NDD Brokers | DD Brokers | |
---|---|---|
Trading Cost | Low | High |
Trade Execution | Fast | Slow |
Spreads | Variable | Fixed |
Commission | Yes | No |
Suitable for | Experienced traders | Beginners |
Conflict of Interest | No | Yes |
Some traders prefer no commission and fixed spreads as such conditions suit their trading style while others like tight spreads and fast execution. Hence, choosing between NDD and DD brokers primarily depends on your trading needs and style.
Choosing the Right Broker
Though NDD brokers come with several advantages, you must set criteria to choose from. Keep in mind the following factors before opting for one.
If a No Dealing Desk broker is not regulated, it’s not worth it because regulatory bodies ensure customer rights remain protected.
Look at reviews and ratings given by the traders. Others’ experiences can help you find peculiar advantages and disadvantages of a broker.
Other than spreads and commissions, look for hidden fees that brokers may charge. You may be saving on spreads but paying more in swaps, maintenance fees, withdrawal charges, etc.
A good NDD broker must have responsive customer support available through live chat, emails, and social media. Chatbots are not enough to resolve your issues.
Look for the available trading platforms with a broker. You may like cTrader but the broker offers MT5. So, it’s important to have your preferred platform available.

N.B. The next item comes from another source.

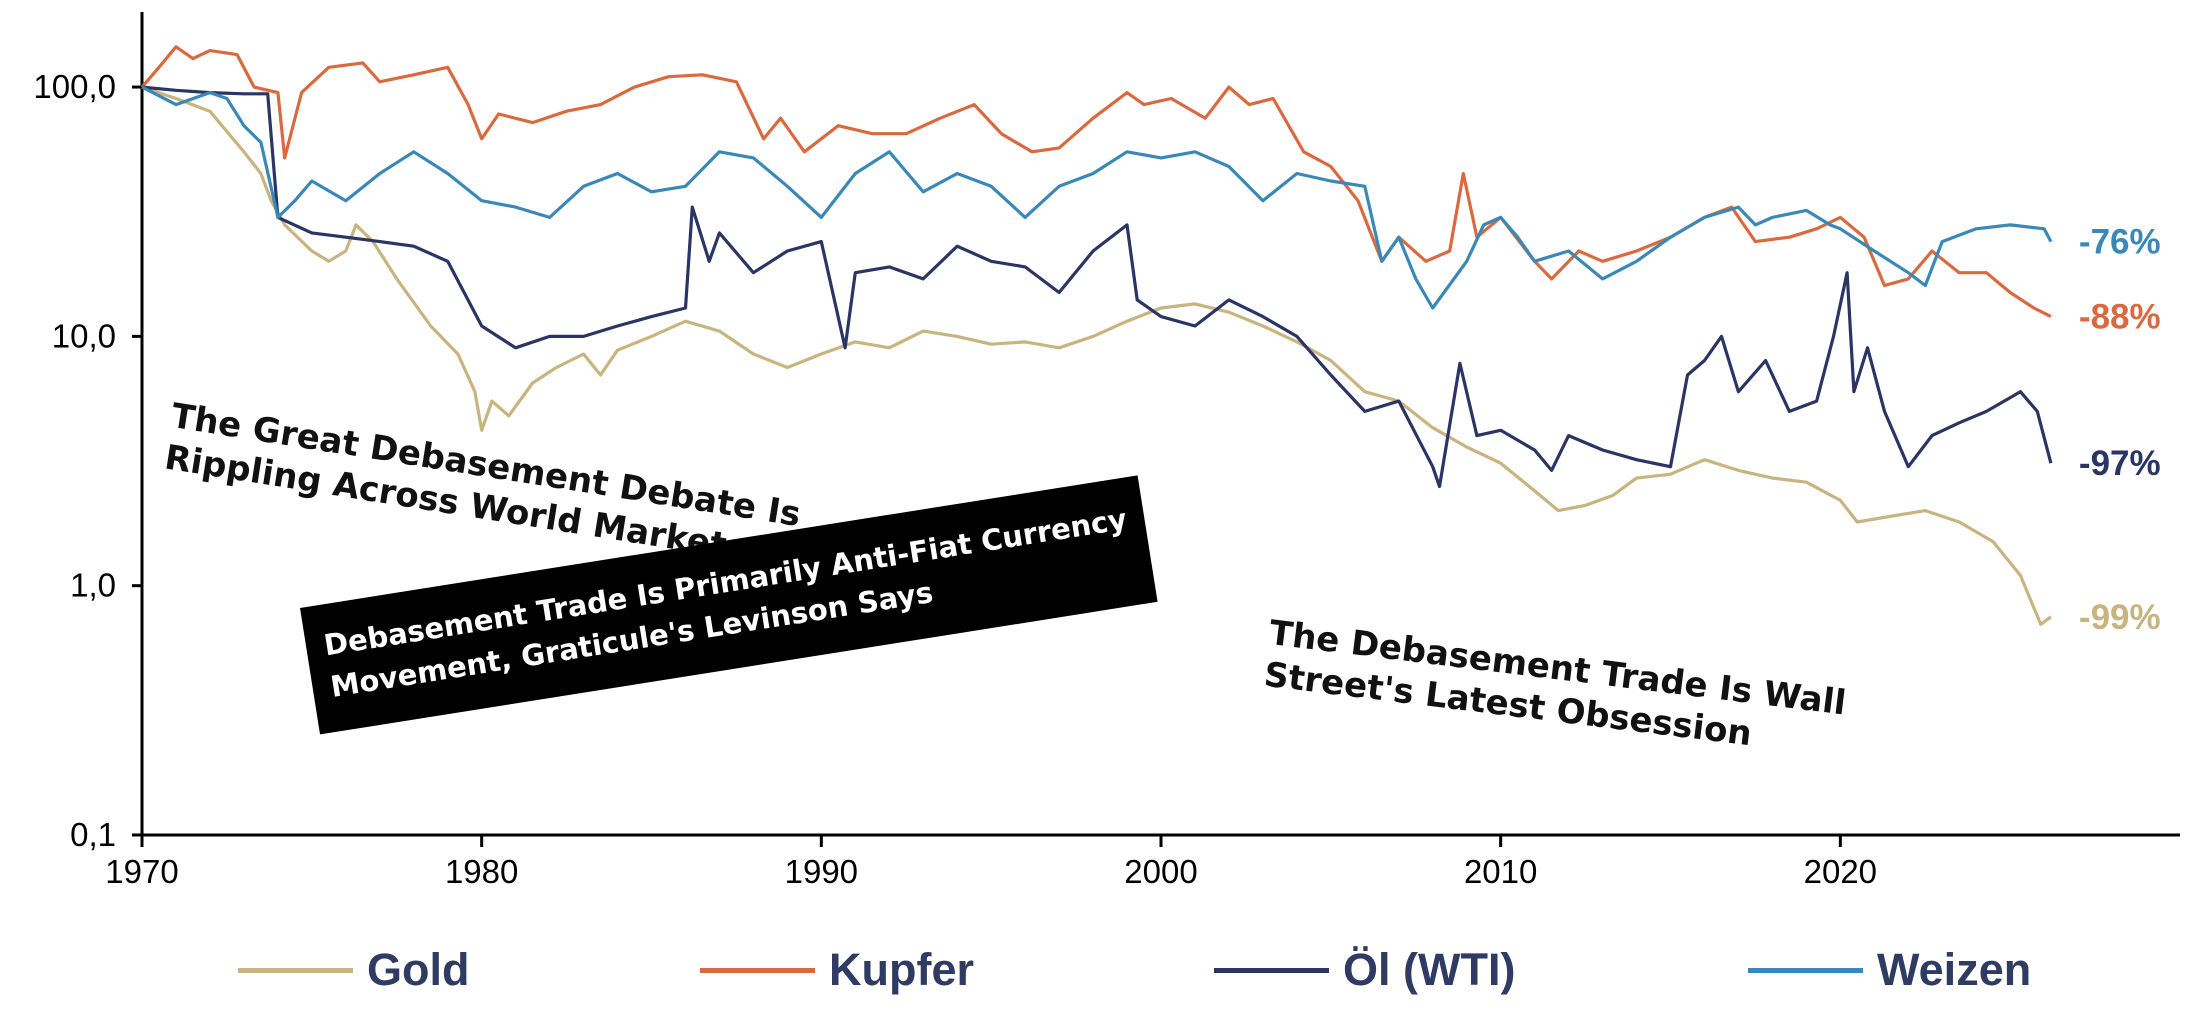 This screenshot has height=1019, width=2194. I want to click on legend-label-oel: Öl (WTI), so click(1430, 970).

Always test the conditions of a broker through a demo account before opening a live account.
Final Thoughts
No Dealing Desk brokers offer several benefits for the traders. The major attraction for the traders lies in low trading costs and fast execution. Also, there is no conflict of interest with NDD brokers that you may face with the dealing desk brokers as they tend to trade against you as a counterparty. You should assess your trading requirements and choose a broker that is not only NDD but is also regulated with solid customer support and reputation.